TASK INSTRUCTIONS »
Every line containing the string "agent" is to be copied from the records.

DATA SHOWN »
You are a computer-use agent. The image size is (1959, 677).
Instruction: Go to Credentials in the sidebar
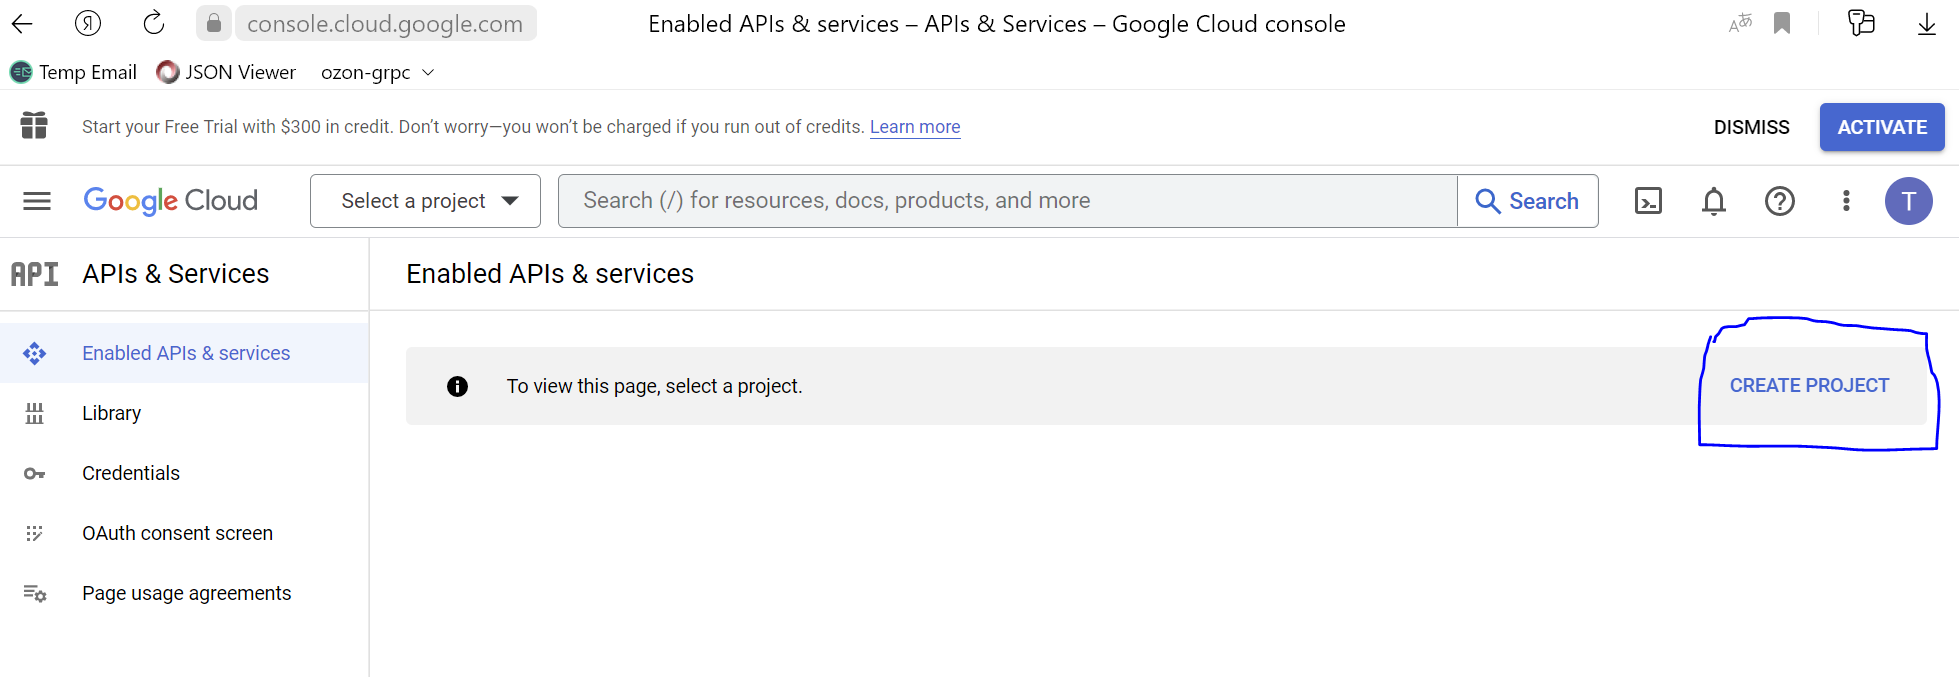(x=131, y=473)
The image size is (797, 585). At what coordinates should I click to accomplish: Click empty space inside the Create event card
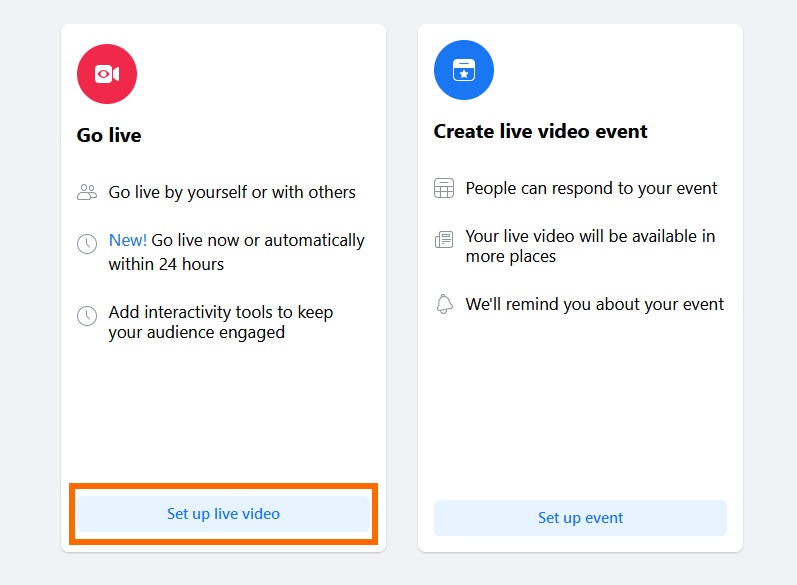[x=580, y=410]
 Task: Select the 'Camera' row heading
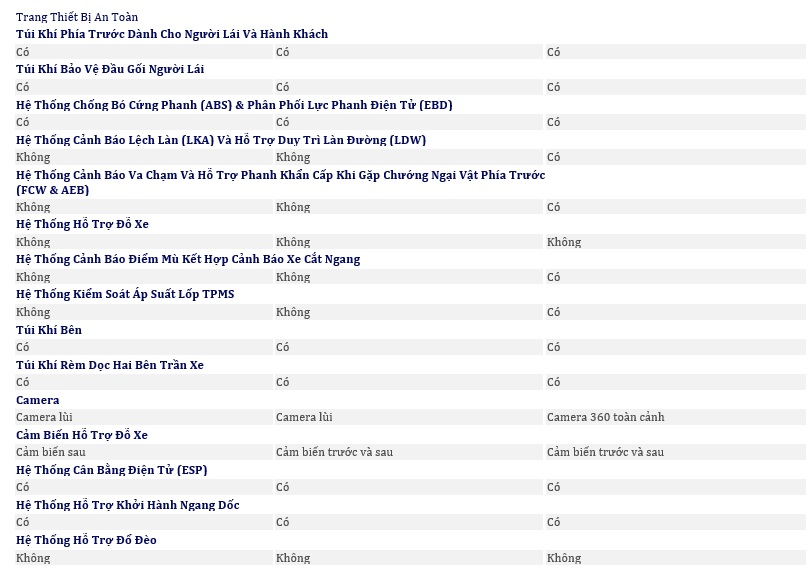pyautogui.click(x=38, y=400)
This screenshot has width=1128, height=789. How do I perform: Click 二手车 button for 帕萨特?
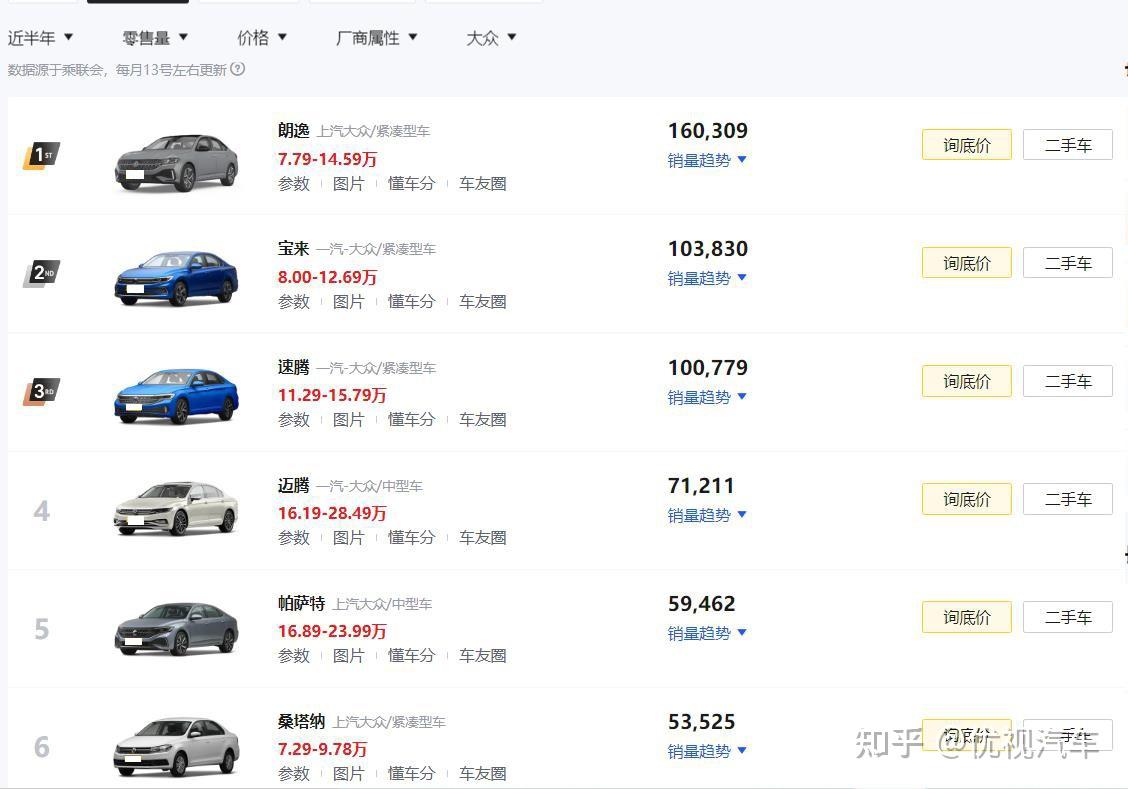[1067, 617]
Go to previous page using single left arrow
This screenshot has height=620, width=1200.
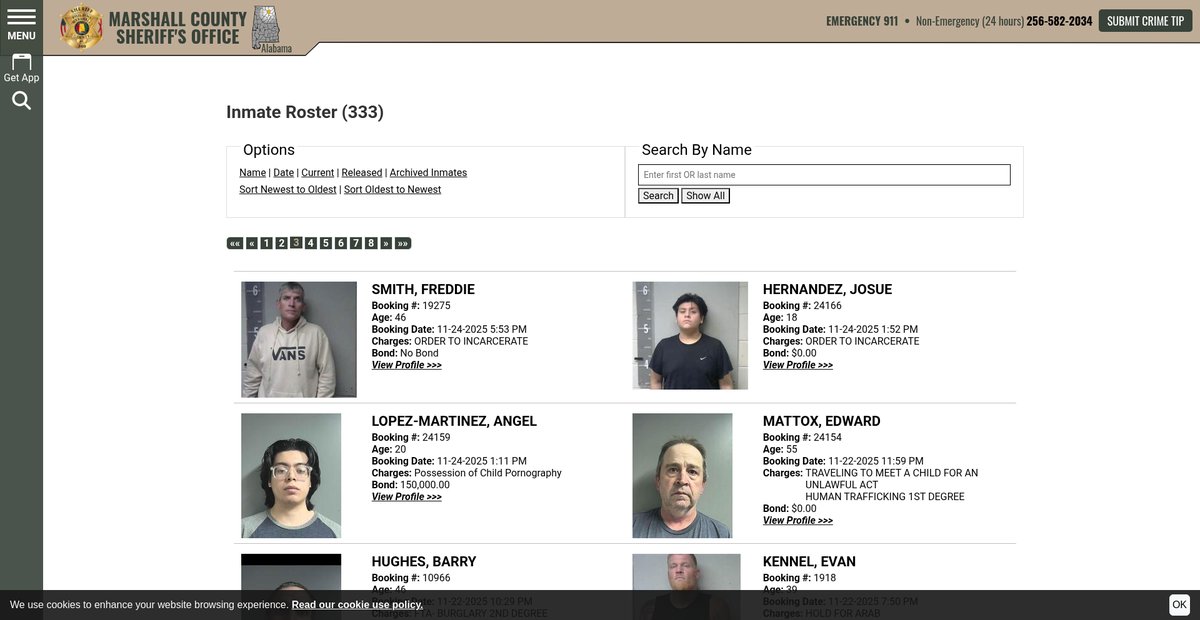[252, 243]
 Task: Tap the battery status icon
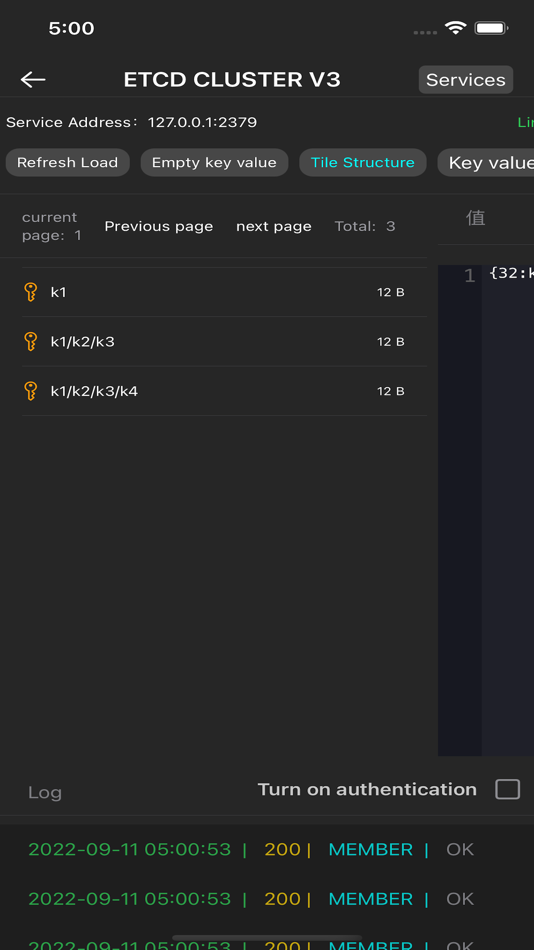tap(491, 28)
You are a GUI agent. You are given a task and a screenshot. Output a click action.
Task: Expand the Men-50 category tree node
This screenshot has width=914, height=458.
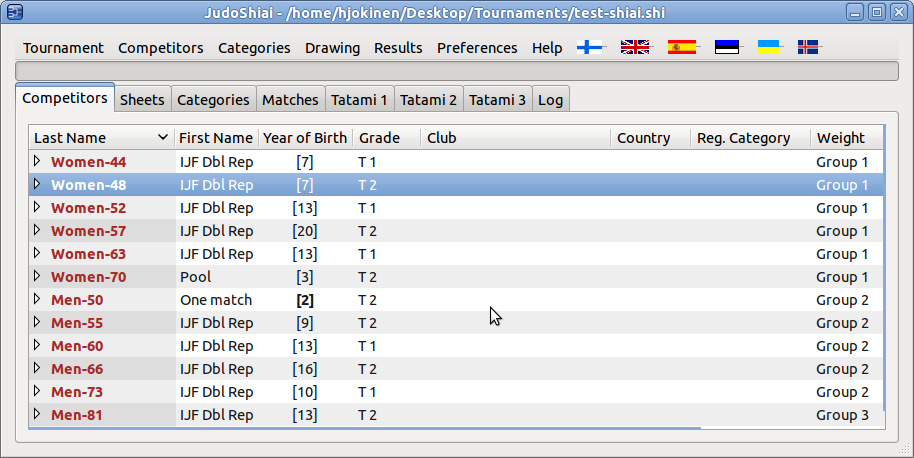click(x=38, y=299)
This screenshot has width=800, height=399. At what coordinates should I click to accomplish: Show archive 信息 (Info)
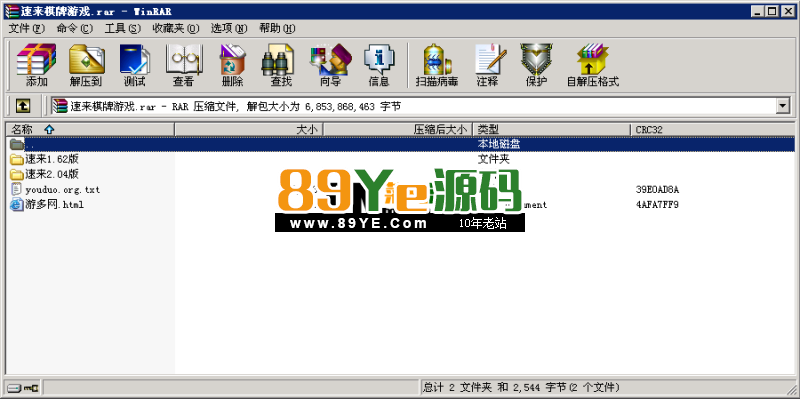[x=379, y=65]
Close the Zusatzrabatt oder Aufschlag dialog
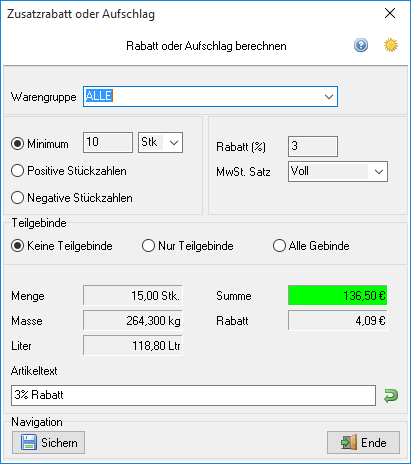Viewport: 411px width, 464px height. (390, 13)
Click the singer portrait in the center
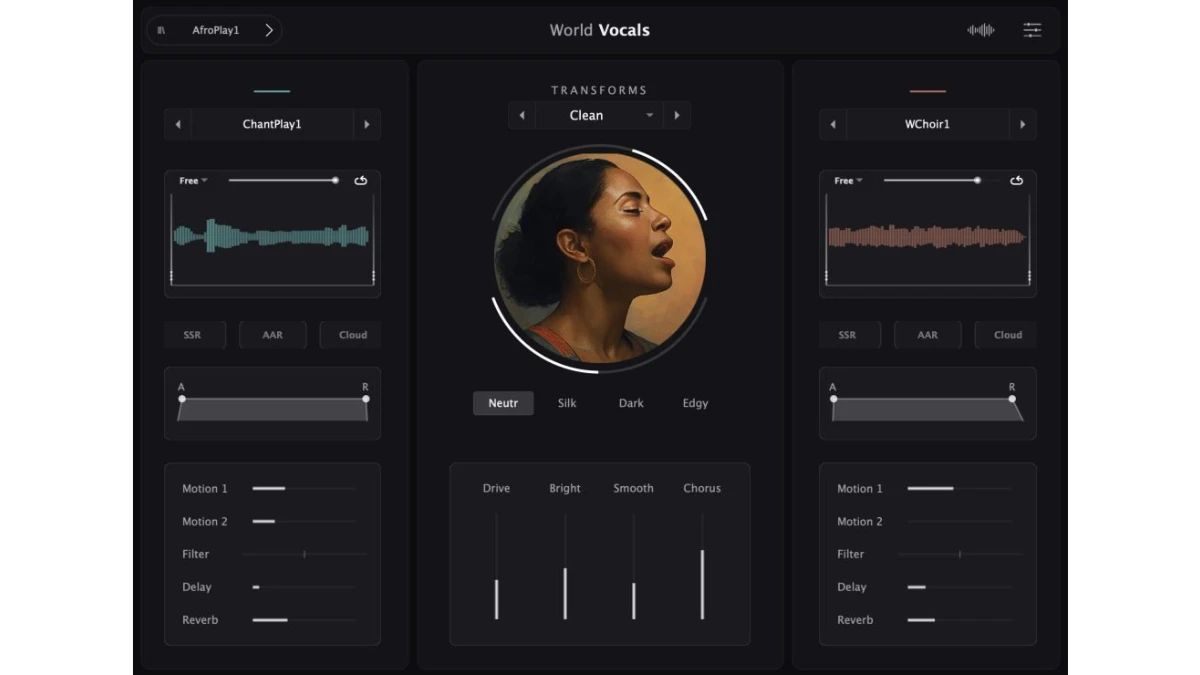Viewport: 1200px width, 675px height. click(x=600, y=258)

WRITTEN REPLY »
You are a computer-use agent. The image size is (1959, 677).
You are a GUI agent. You are given a task and a screenshot. Output a click action.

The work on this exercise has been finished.